The findings weren't entirely grim. Over 81 percent of cloud providers said they had access to "highly-qualified IT security personnel" and 80 percent had confidence in their ability to "prevent or curtail viruses and malware infection." Another 71 percent said they could "secure sensitive or confidential information in motion" and "achieve compliance with leading self-regulatory frameworks."

Vendors reported that customers were not considering security when evaluating providers. The vendors believed that improving security and complying with policies were low priorities for their customers, according to the report. Organizations are adopting cloud-based services to reduce costs, to simplify deployment and to improve customer service, the surveyed service providers said.

The vendors may not be too far off the mark, since cloud computing users in last year's report admitted they were not "vigilant in conducting audits or assessments of cloud computing providers before deployment," the report said.

Cloud providers should not be faulted for giving what customers want, like fast and cheap deployments and business uptime, said Matthew Gardiner, director of security at CA Technologies. However, there are many recent reports showing that customers have higher expectations about security in the cloud, Gardiner noted.

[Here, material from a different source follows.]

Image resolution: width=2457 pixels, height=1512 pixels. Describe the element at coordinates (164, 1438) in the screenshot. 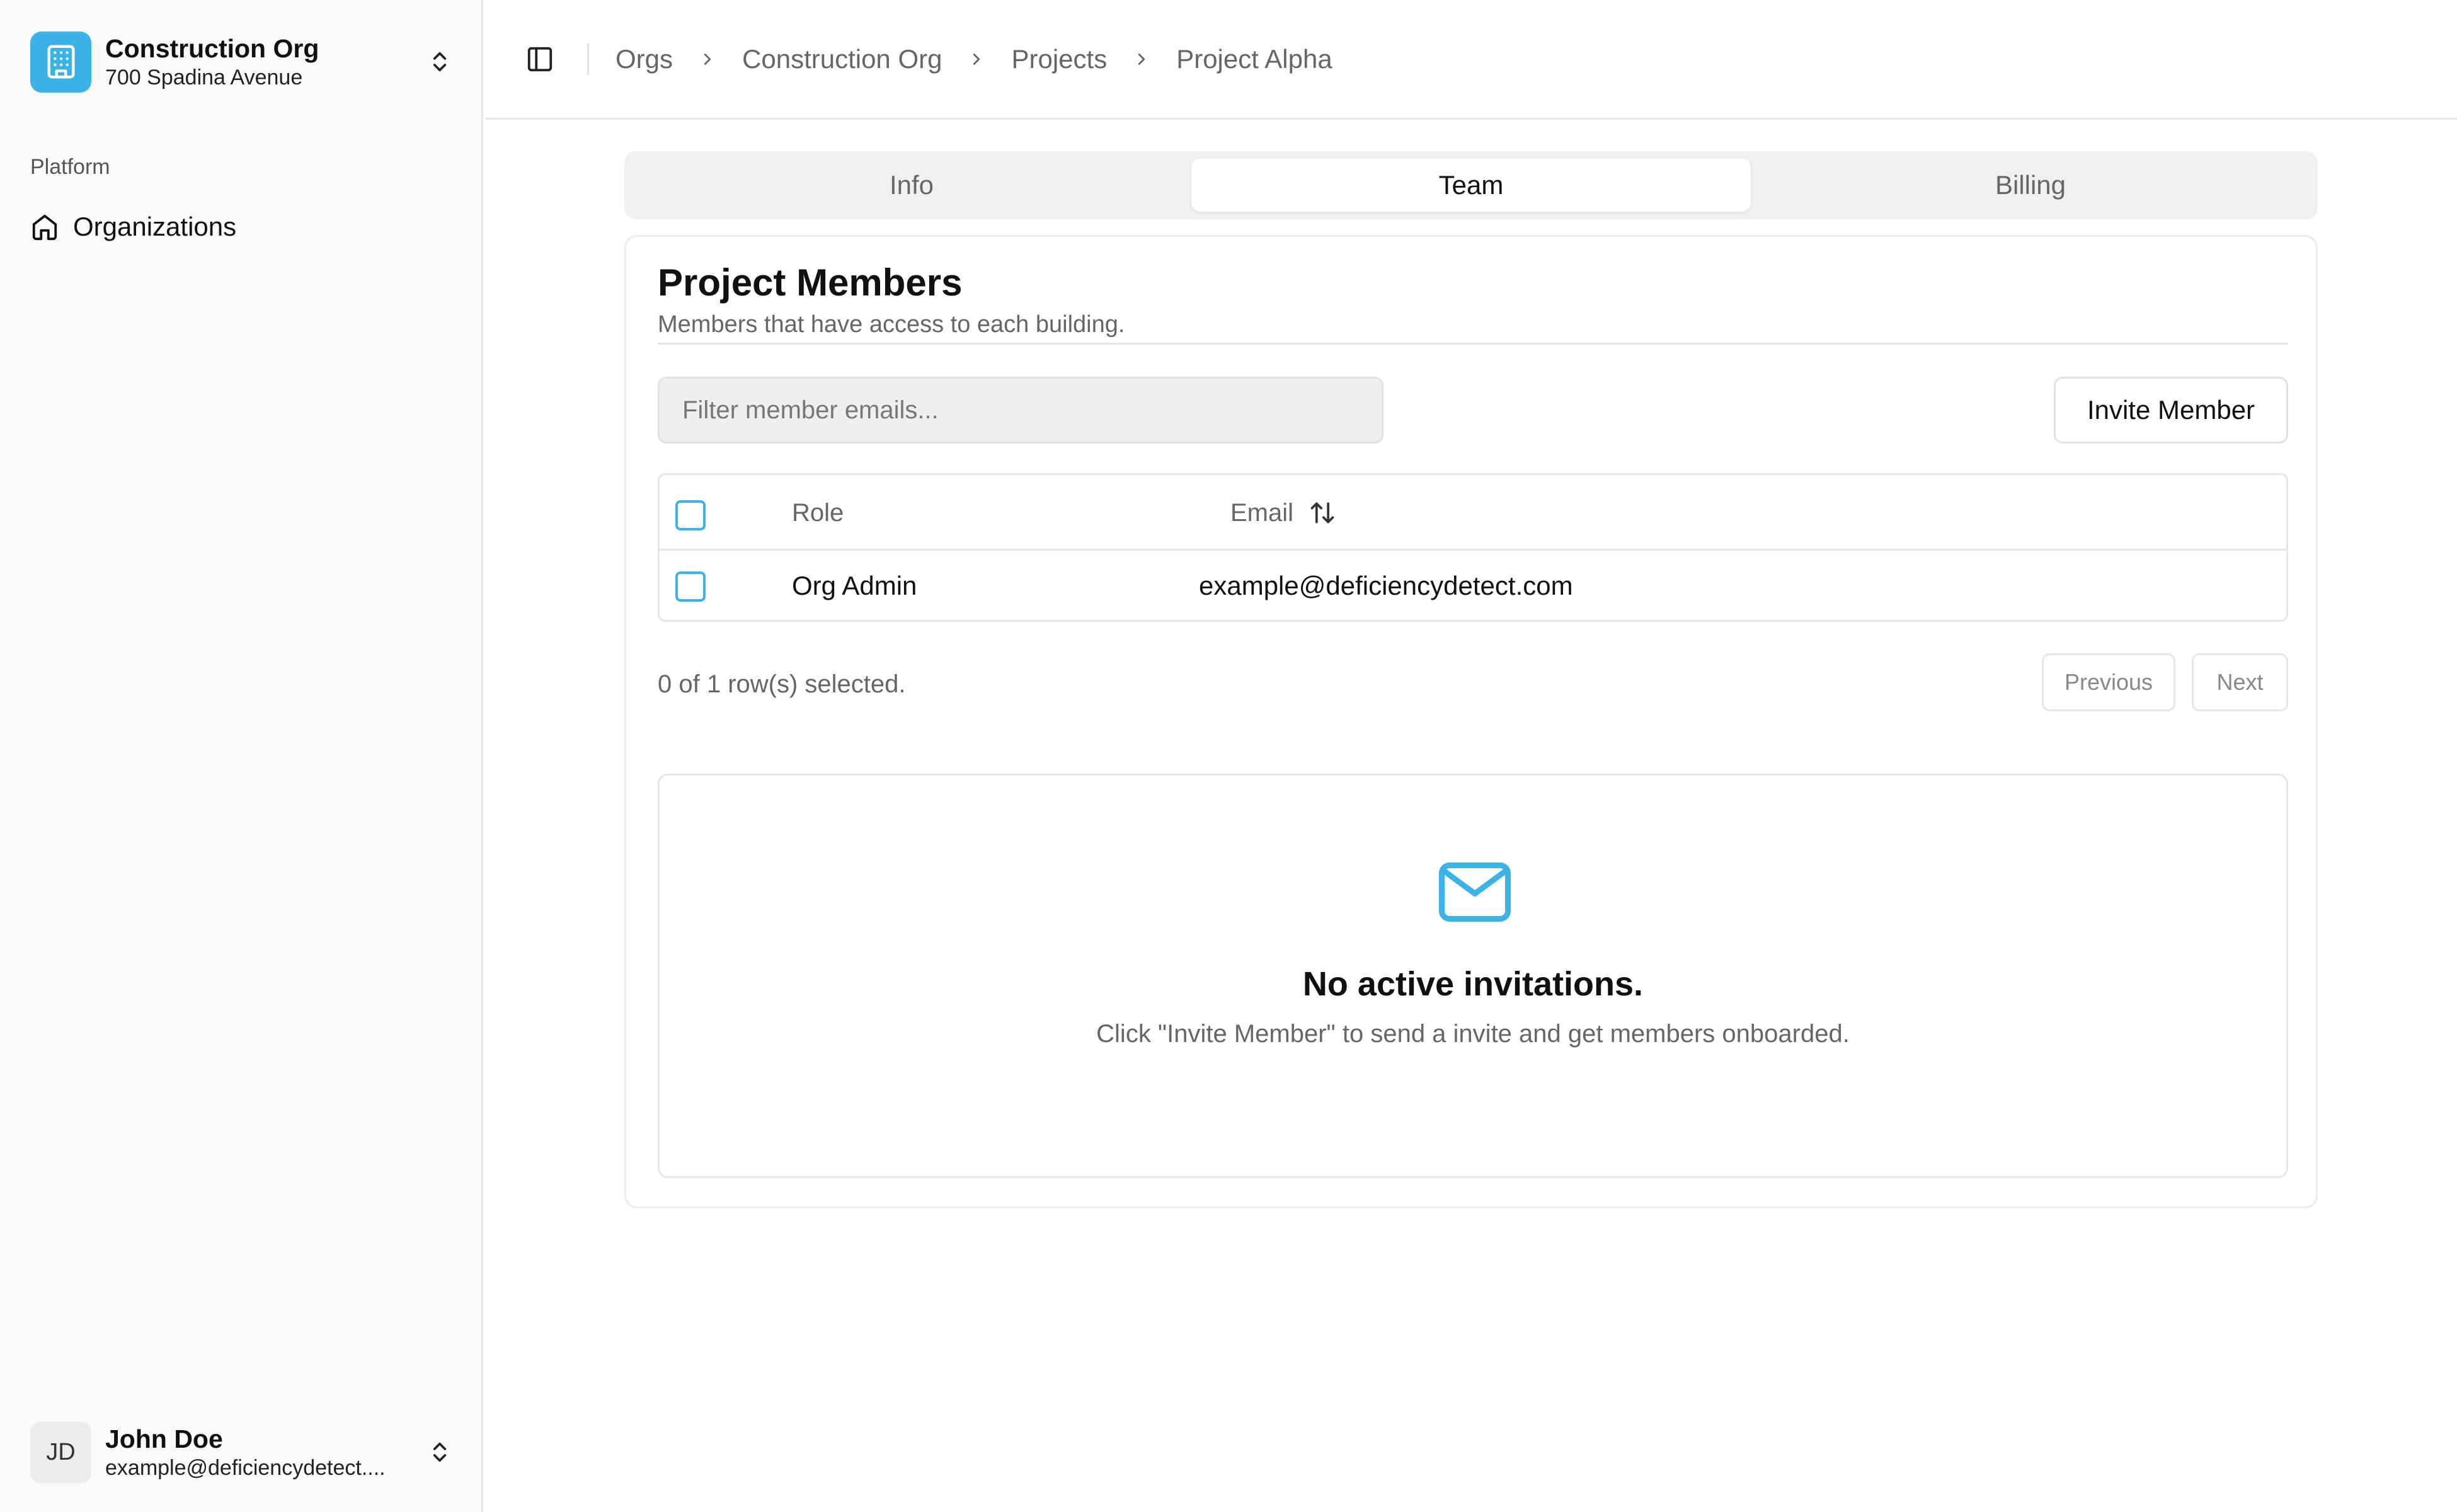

Cloud customers should be aware of their responsibility to assess security risks before placing data in the cloud. As organizations become more aware of the risks of not securing the data, they will demand their cloud vendors pay attention to security, according to Ponemon. However, it remains the organization's responsibility to thoroughly "vet providers and their applications and infrastructure for their ability to safeguard information," before deployment. More organizations and vendors should be sharing responsibility for security, Ponemon said.

The Ponemon Institute polled 103 cloud service providers from the United States and 24 in six European countries for the CA-commissioned study. About 55 percent of the respondents offered software-as-a-service, followed by 34 percent offering identity-as-a-service, and 11 percent with platform-as-a-service. Approximately 65 percent of the respondents offered public cloud services, 18 percent offered private clouds and 18 percent had hybrid clouds.

Private-cloud providers "appear to attach more importance and have a higher level of confidence in their organization's ability to meet security objectives than providers of public and hybrid cloud solutions," the researchers wrote.